[MLS SPOTLIGHT] There will be repercussions aplenty from Real Salt Lake's defeat of San Jose Saturday in which a dive by Alvaro Saborio yielded
a penalty kick and red card that triggered a four-goal onslaught and a few vituperative moments by keeper Jon Busch.
There’s not much question that poor officiating
utterly transformed the game. The only question is what will the league – and perhaps RSL coach Jason Kreis – do about a dive by Alvaro Saborio that
produced a red card and penalty kick. Kreis has stated several times he rather not see his players play-act. MLS also needs to take a look at wildly unpleasant displays by Quakes’ goalkeeper
Jon Busch, who gestured rudely in the wake of Saborio’s successful penalty kick, and at the final whistle barked something at Kreis that prompted the coach to charge after him
as they left the field.
But first, let’s give referee David Gantar and referee’s assistant Colin Arblaster credit for properly disallowing a
Nat Borchers goal in the 57th minute. On a free kick from midfield, Borchers got a little too anxious and broke the line of the last defender before the kick was taken. He put away
the chance with a nice header but up went the flag. That call was spot-on, though numerous postings from RSL fans labeled it erroneous.
A few minutes later, a tight, goalless game blew up.
Saborio chased a ball into the penalty area and when he veered with the ball between two opponents, down he went. Referee Gantar rushed up to the scene and pulled out a red card, which prompted
furious protests from outraged Quakes, who were sure Saborio would be cautioned for diving.

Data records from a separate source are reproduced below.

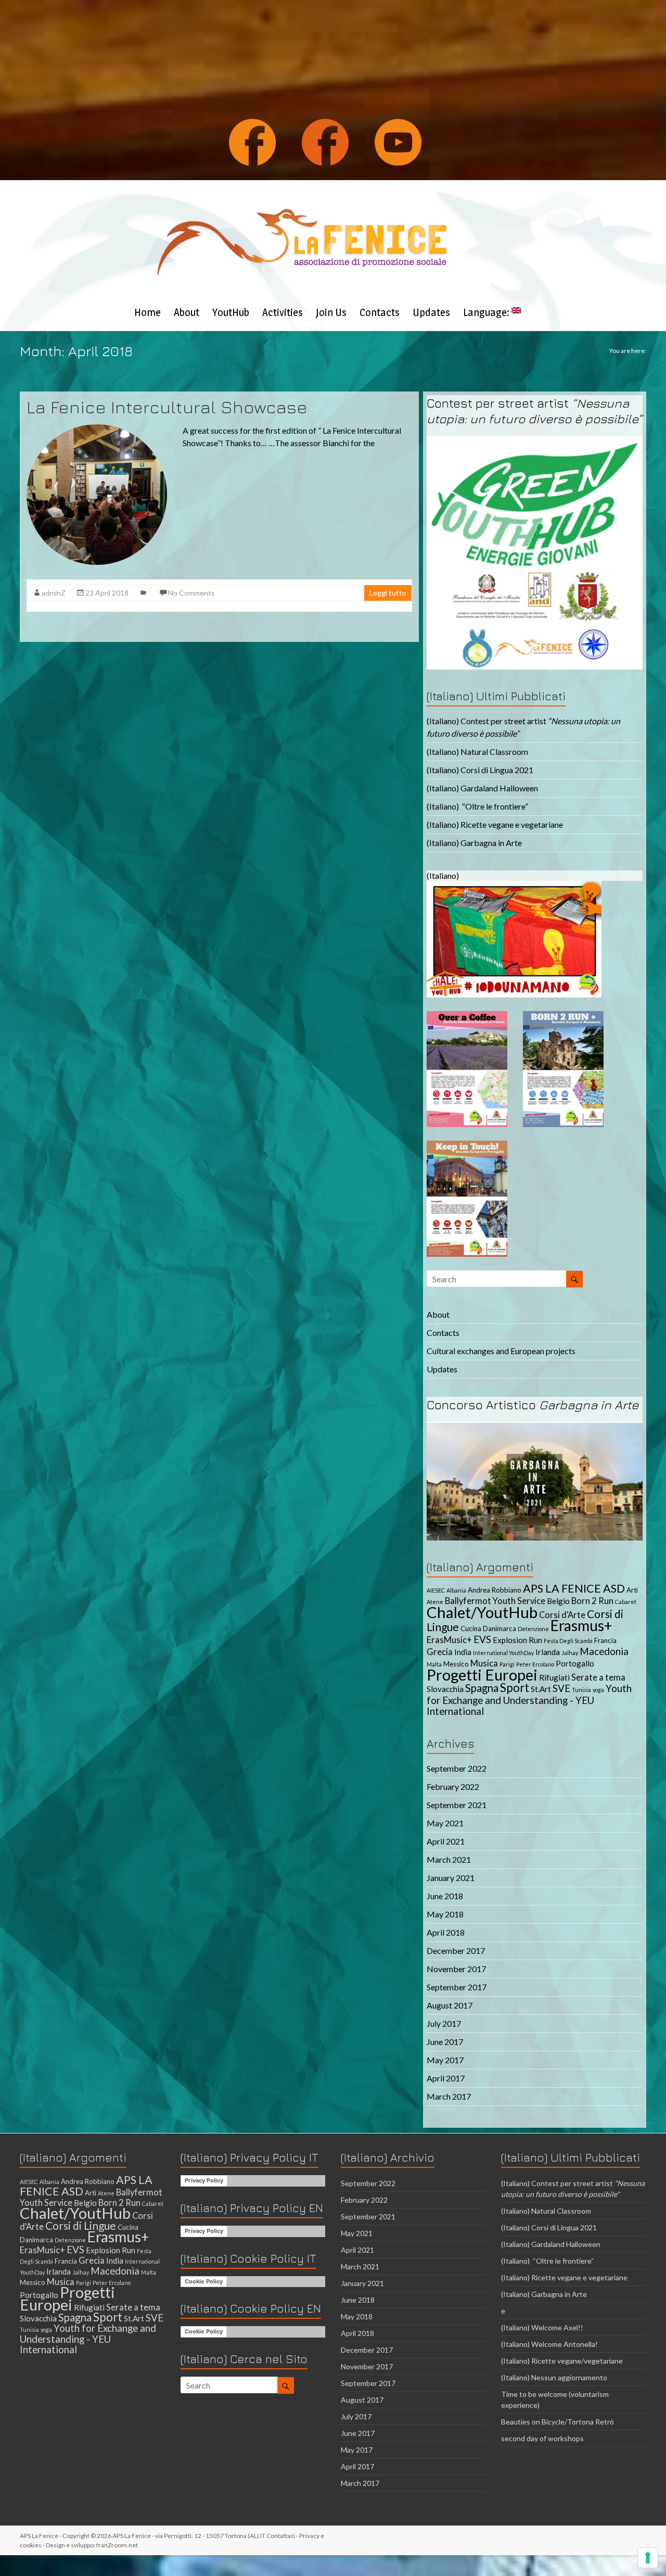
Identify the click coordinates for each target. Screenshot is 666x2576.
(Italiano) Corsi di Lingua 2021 (480, 770)
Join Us (331, 312)
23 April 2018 (107, 592)
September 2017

Replays showed Saborio cutting cleanly between midfielder Brad Ring and
defender Bobby Burling, and upon slight contact with Burling, Saborio self-tangled his ankles and went down dramatically.
Unfortunately, not only did the match officials
buy it, but Gantar at first showed the red card to Ring, whose expression turned from disbelief to shock. Captain Chris Wondolowski berated Gantar as he went to consult with
Arblaster; after a few seconds, Gantar instead waved the card at Burling, which was hardly what the Quakes had in mind.
Burling departed in a fury, Saborio put away the penalty, and as the
teams moved back upfield for the kickoff, Busch stuck out one of the digits on his big glove toward the RSL bench and/or referee Gantar, and it was not a thumbs-up gesture. The Quakes, their shelf of
backup centerbacks already bare, moved Ring into the middle of defense alongside regular right back Chris Leitch with predictable consequences.
RSL potted three more goals
past the 10-man Quakes, several of whom again barked at Gantar after the final whistle. As Busch walked toward the exit tunnel, he shouted something at Kreis, who was a few yards away, Kreis
immediately bolted toward him and needed to be blocked off by staff members and security personnel.
“Obviously Jon came and said something about my team,” said Kreis to
mlssoccer.com, “a comment that I didn’t much appreciate, and then walked away very quickly before he gave me a chance to respond. And so I felt it very necessary that he should hear my
response.”
Said Quakes coach Frank Yallop, “It’s up to the referee to make sure it is a penalty kick. That changed the game — red card, penalty,
goal. You’re screwed after that. ... It all hinges on one play, and that’s frustrating for us.”
Busch’s antics won’t be the only evidence to be reviewed by the
league’s Disciplinary Committee. He wasn’t impressed with Gantar’s performance overall, particularly with the amount of contact allowed in situations other than Saborio’s
tumble.
“You just get frustrated because the referee needs to see that stuff,” said Busch. “And he’s not seeing it. And that’s what makes you frustrated,
because everyone else can see a clear push or clear foul, and the guy who needs to see it doesn’t.”
Last month, the committee fined Charlie Davies of D.C.
United $1,000 for a dive against RSL that earned United a penalty kick.
Too often MLS refs get it wrong...too often they let 'professional fouls' go unpunished and too often they won't get feedback from the ARs who don't want to raise their flags when a foul is committed.
This (poor referring) is why MLS will remain a second class league. Until 'Goober' gets his act together and acts like he really cares about the game, it will never change.
This is pure English/MLS style soccer, what else should we expect to see, good soccer? It's all a joke at the fans expense, literally.
Just once I would like to see a great ref in charge of an MLS game. The league brings in veteran players who've retired from the world's top teams; can't they coax Pierluigi Collina out of retirement or find a ref of his caliber willing to make a difference here?